The 220v or 110v AC at 50 or 60Hz is stepped down to a lower voltage and rectified to DC before it is used to charge anything.
So since the actual charging uses the rectified DC, the original AC frequency doesn't make any difference.

  • \$\begingroup\$ Not necessarily true. The circuits doing the stepdown may have different efficiencies on different frequencies. \$\endgroup\$
    – sharptooth
    Jul 21, 2015 at 13:43
  • \$\begingroup\$ @sharptooth Perhaps they will, which might lead to a different power consumption figure, but this is unlikely to have any significant effect on the charging performance - which is what the OP asked about. \$\endgroup\$
    – brhans
    Jul 21, 2015 at 14:12
  • \$\begingroup\$ I really missed point that lower voltage are rectified to DC before its used to charge anything. Another thing is when 110v 50Hz is used to power the appliances which use electric motors (like blenders), in this case, theoretically, the blender will provide less power at 50Hz. \$\endgroup\$
    – minto
    Jul 21, 2015 at 14:34
  • 1
    \$\begingroup\$ @minto Blender motors are universal (brushed) type- they should not produce less power at the same voltage (even DC). Some motors (induction type) will run 20% slower on 50Hz and at the same voltage the torque under load will be similar, so 20% less horsepower. \$\endgroup\$ Jul 21, 2015 at 14:39
  • 1
    \$\begingroup\$ @sharptooth: Why would mains power be "limited for some reason"? Please make sure your comments are relevant to this answer (or to the original question). \$\endgroup\$
    – Dave Tweed
    Jul 21, 2015 at 16:15

If your appliance's specified input frequency is 60Hz, then one would think that its internal charger is obviously frequency sensitive.

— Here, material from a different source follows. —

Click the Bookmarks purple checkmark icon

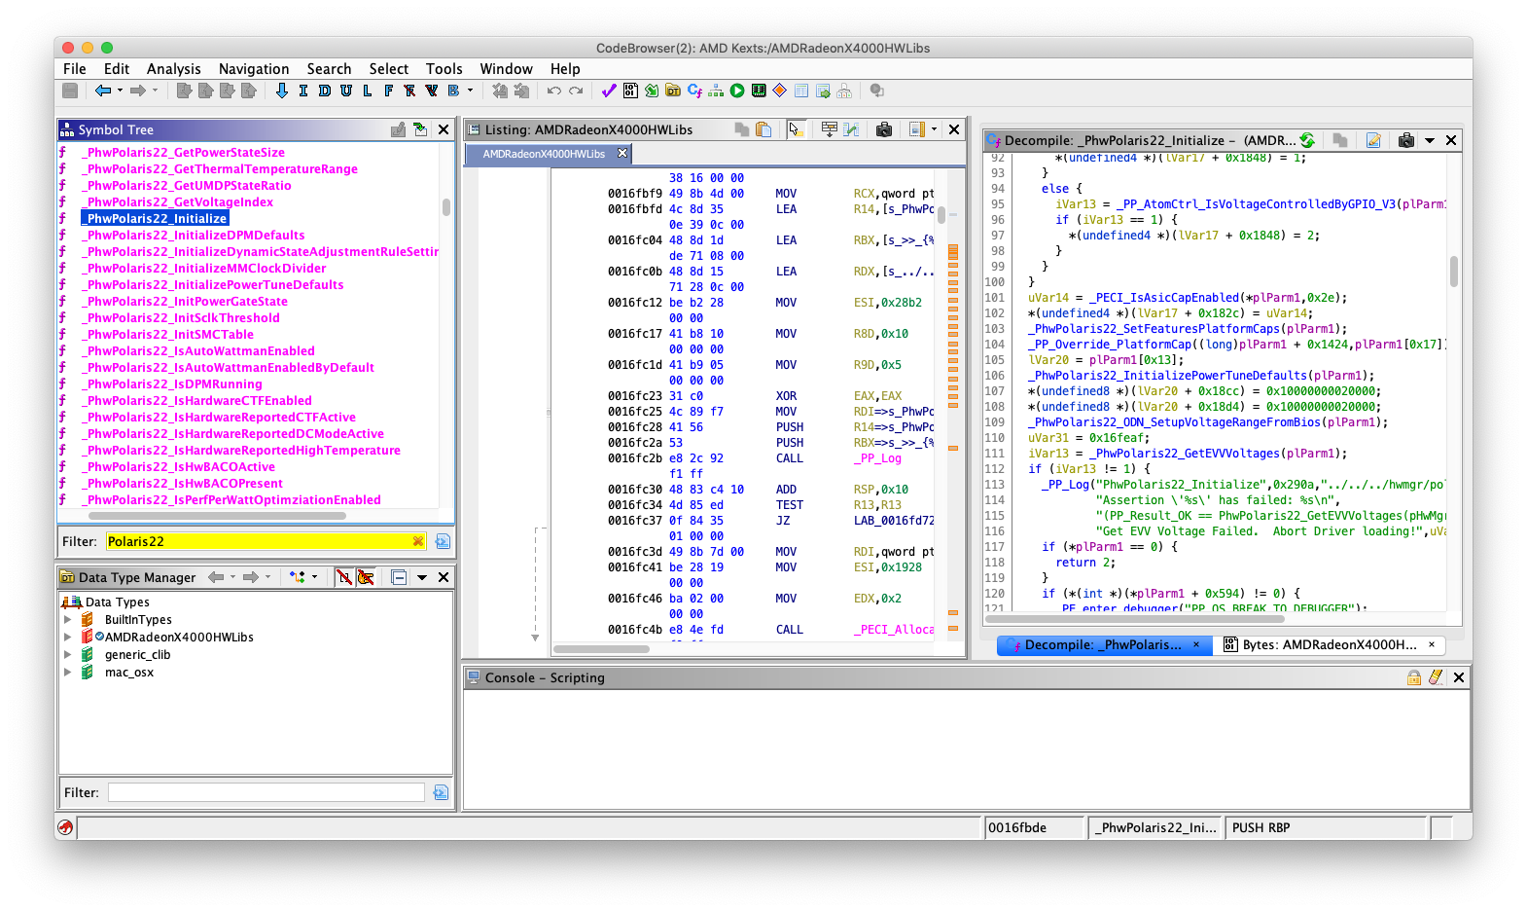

Consequently, if the appliance's internal charger circuitry is transformer-coupled to the mains and is rated for 60Hz service, the inductive reactance of its transformer's primary will cause the impedance presented to the mains to be lower than it would be with a 60Hz input.

As a consequence, the transformer's primary will draw about 20% more current than it would in the 60Hz case.

However, since the transformer's turns ratio won't change, its output voltage will be the same in either the 50 or 60Hz case.

Then, assuming some sort of brute force rectifier-capacitor supply in front of the charger proper, its reservoir capacitor's capacitance will have been chosen to yield an acceptable ripple in order to meet the charge time specification.

Since the cost of the reservoir capacitor will go with the product of voltage and capacitance, and since:

$$C = \frac{Idt}{dV}\text{ ,}$$

Where I is the average input current to the charger, dT is the period of the rectified waveform and dV is the acceptable ripple voltage out of the raw supply.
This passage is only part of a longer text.